## Task statement
After locating the line that bears "Products (811, 82)", restate word for word that line and the rest of the listing to its final line, excluding all pictures.

## Dataset excerpts
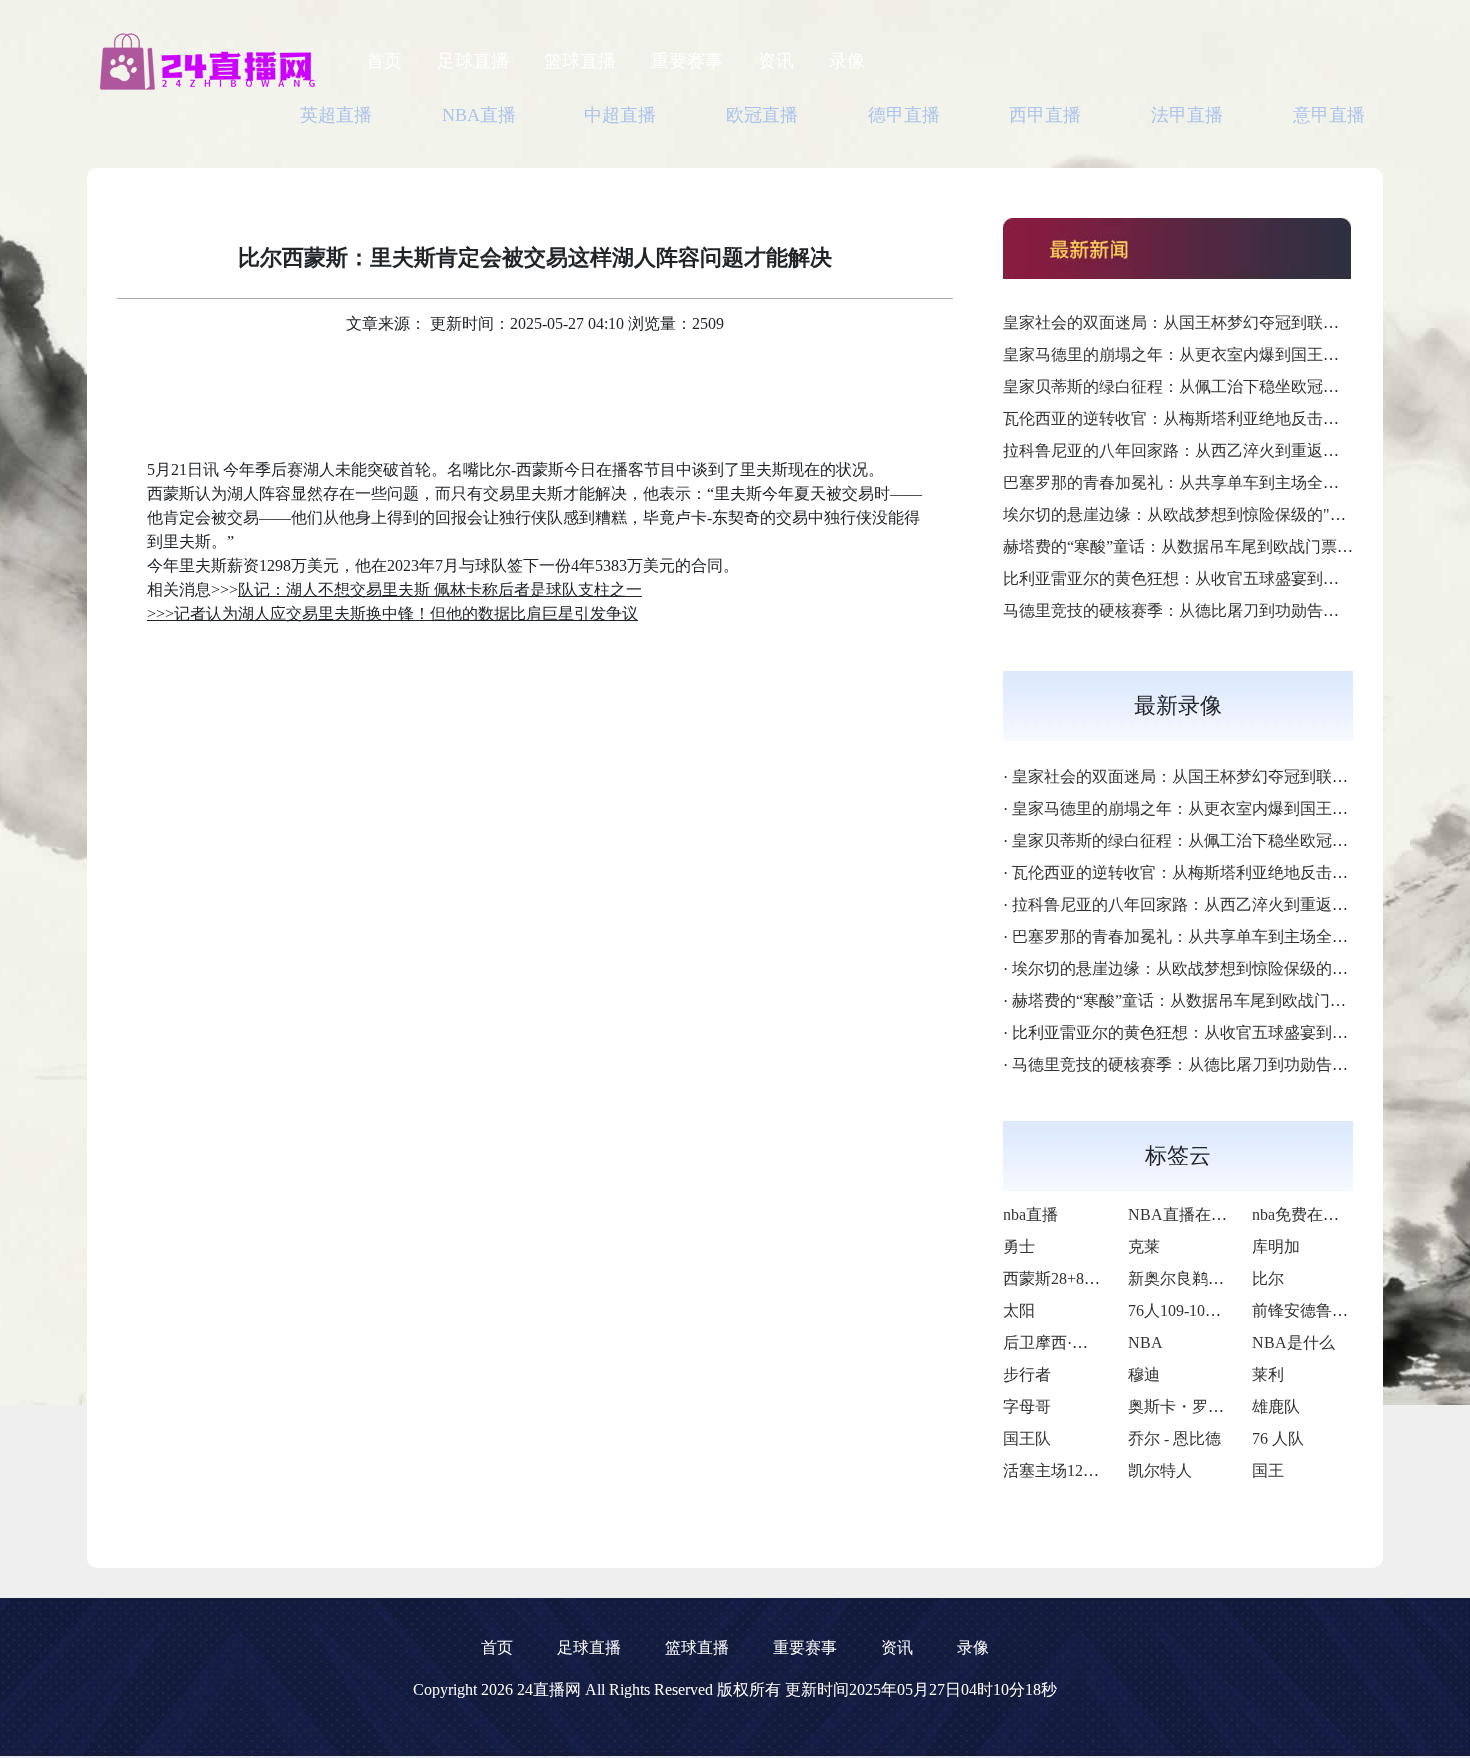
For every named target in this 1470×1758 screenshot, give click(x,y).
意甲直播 (1329, 115)
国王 (1268, 1470)
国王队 (1027, 1438)
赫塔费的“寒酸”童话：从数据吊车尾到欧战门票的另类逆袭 (1210, 546)
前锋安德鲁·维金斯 (1318, 1310)
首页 (384, 61)
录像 (847, 61)
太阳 (1019, 1310)
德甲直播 (904, 115)
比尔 (1268, 1278)
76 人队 (1278, 1438)
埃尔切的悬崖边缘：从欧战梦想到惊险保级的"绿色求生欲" (1210, 514)
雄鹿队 (1276, 1406)
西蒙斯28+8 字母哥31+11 (1090, 1278)
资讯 (776, 61)
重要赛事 (687, 61)
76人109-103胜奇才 (1194, 1310)
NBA (1145, 1342)
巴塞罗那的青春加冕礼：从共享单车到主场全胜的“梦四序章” (1218, 482)
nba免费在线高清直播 (1327, 1214)
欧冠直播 (762, 115)
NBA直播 (479, 115)
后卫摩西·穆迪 (1053, 1342)
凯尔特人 (1160, 1470)
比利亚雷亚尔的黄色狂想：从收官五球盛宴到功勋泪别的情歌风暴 (1235, 578)
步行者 (1027, 1374)
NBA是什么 (1293, 1342)
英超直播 (336, 115)
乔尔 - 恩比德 (1174, 1438)
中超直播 (620, 115)
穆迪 (1144, 1374)
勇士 (1019, 1246)
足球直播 (473, 61)
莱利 (1268, 1374)
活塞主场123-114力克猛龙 (1093, 1470)
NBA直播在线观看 (1193, 1214)
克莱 (1144, 1246)
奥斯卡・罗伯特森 (1192, 1406)
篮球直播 (580, 61)
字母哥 (1027, 1406)
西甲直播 (1045, 115)
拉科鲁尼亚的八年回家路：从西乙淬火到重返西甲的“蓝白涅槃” (1226, 450)
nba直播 (1030, 1214)
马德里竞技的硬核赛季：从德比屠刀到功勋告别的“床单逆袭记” (1226, 610)
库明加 (1276, 1246)
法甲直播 (1187, 115)
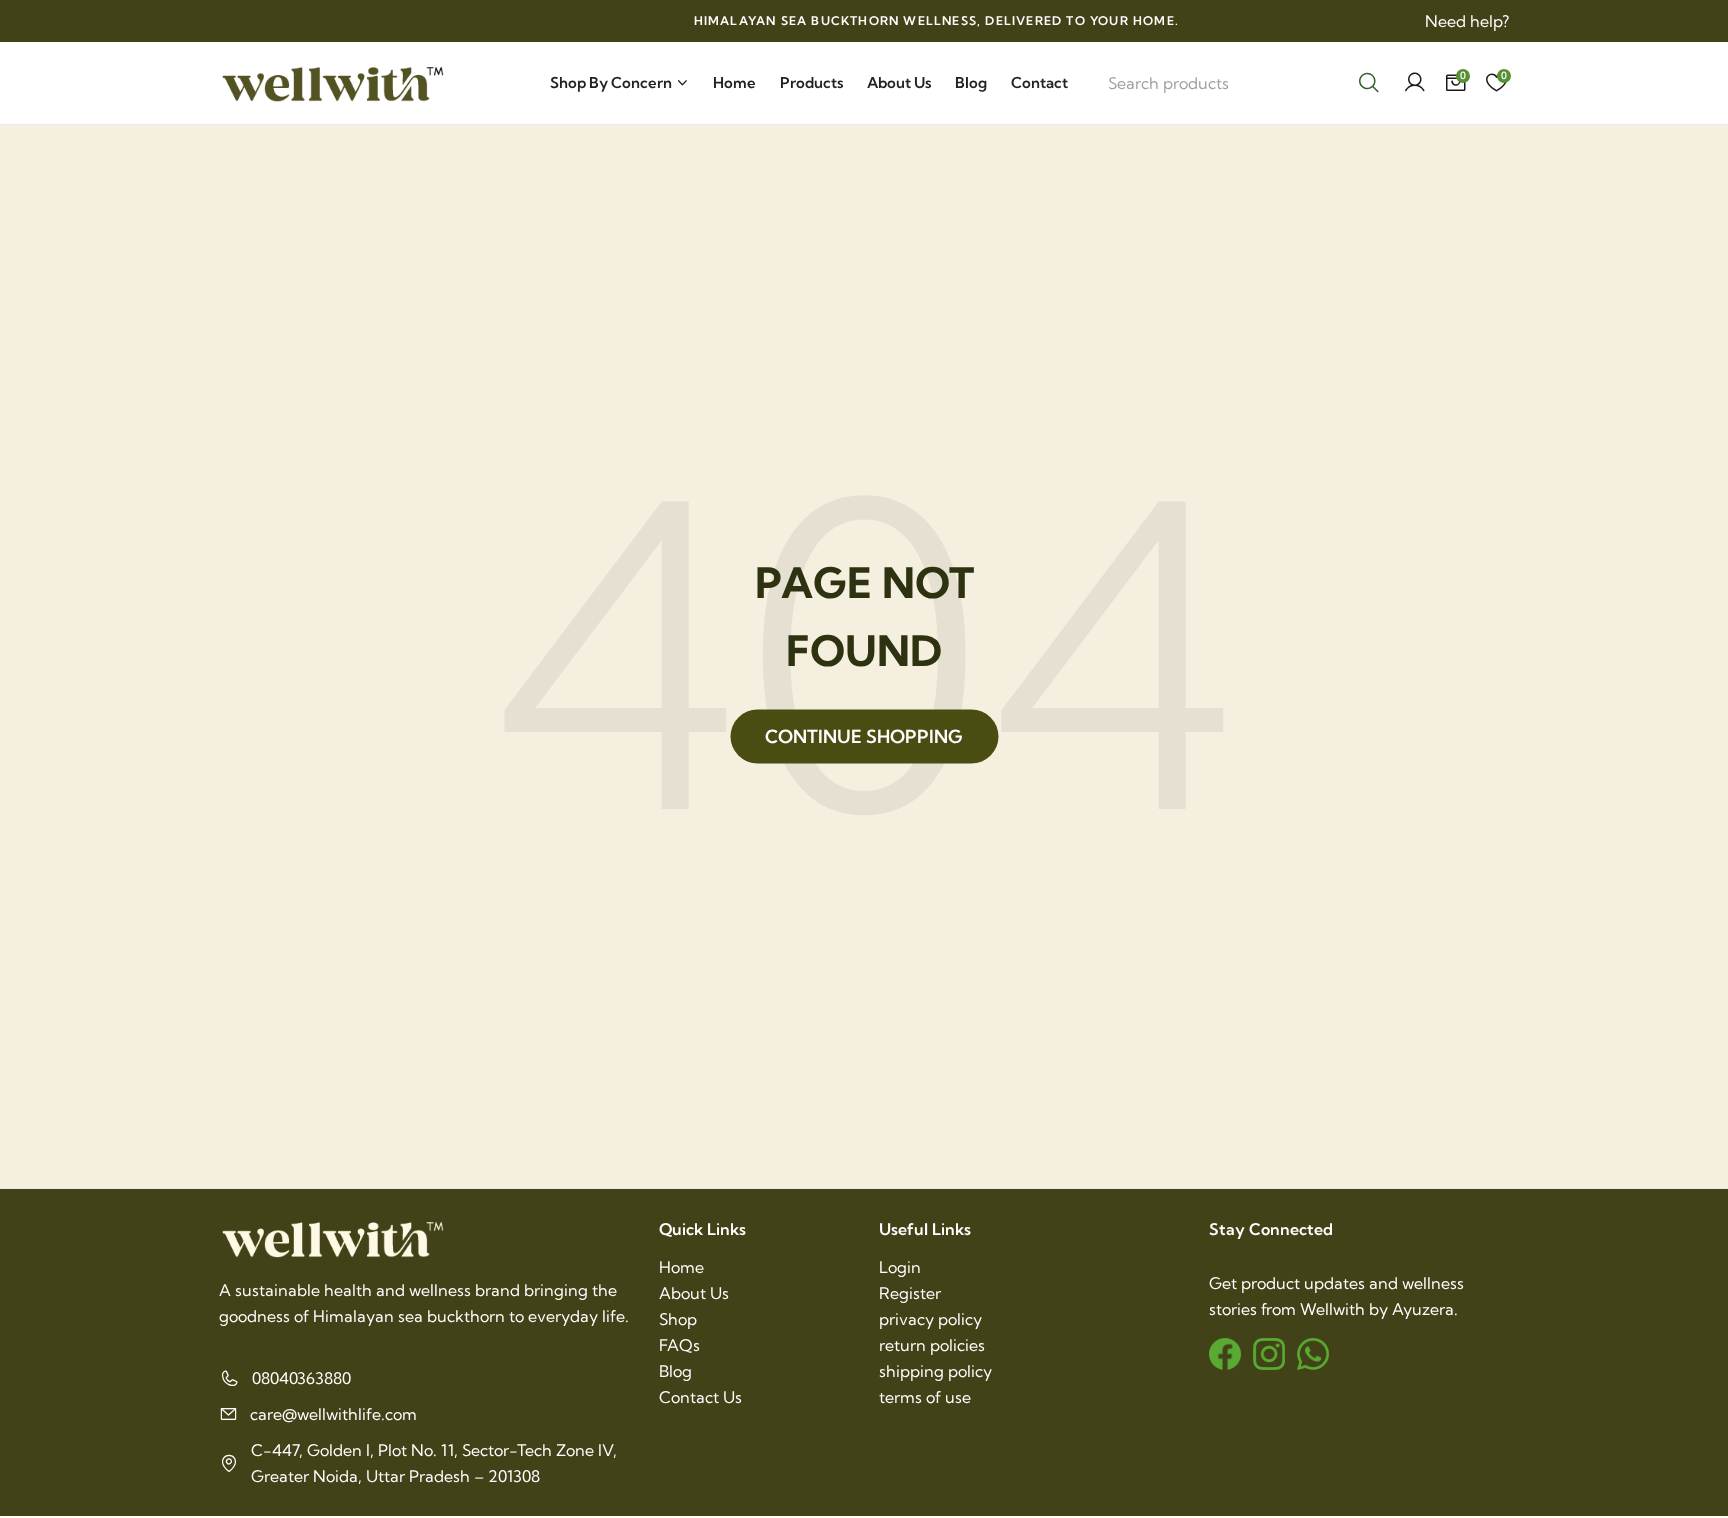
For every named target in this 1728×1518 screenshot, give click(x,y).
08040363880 (301, 1378)
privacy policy (930, 1319)
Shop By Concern (611, 82)
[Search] (1369, 83)
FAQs (679, 1345)
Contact (1039, 82)
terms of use (925, 1397)
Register (910, 1293)
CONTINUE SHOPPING (864, 736)
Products (811, 82)
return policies (932, 1345)
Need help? (1467, 21)
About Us (899, 82)
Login (900, 1267)
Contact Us (700, 1397)
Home (734, 82)
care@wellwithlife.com (333, 1414)
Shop (678, 1319)
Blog (971, 82)
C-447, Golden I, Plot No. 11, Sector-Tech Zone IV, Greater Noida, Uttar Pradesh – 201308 (434, 1463)
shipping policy (935, 1371)
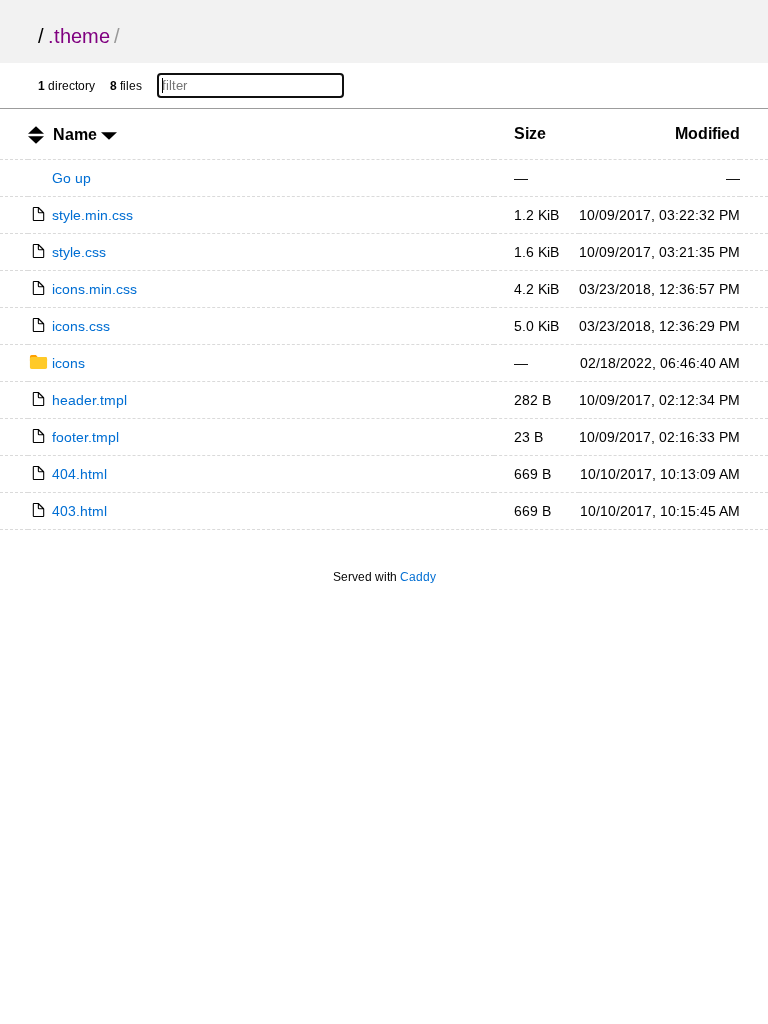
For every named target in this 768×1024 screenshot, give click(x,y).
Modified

## Exercise solution
Products (811, 82)
return policies (932, 1345)
Need help? (1467, 21)
About Us (899, 82)
Login (900, 1267)
Contact Us (700, 1397)
Home (734, 82)
care@wellwithlife.com (333, 1414)
Shop (678, 1319)
Blog (971, 82)
C-447, Golden I, Plot No. 11, Sector-Tech Zone IV, Greater Noida, Uttar Pradesh – 201308 (434, 1463)
shipping policy (935, 1371)
For every named target in this 768×1024 screenshot, give click(x,y).
Modified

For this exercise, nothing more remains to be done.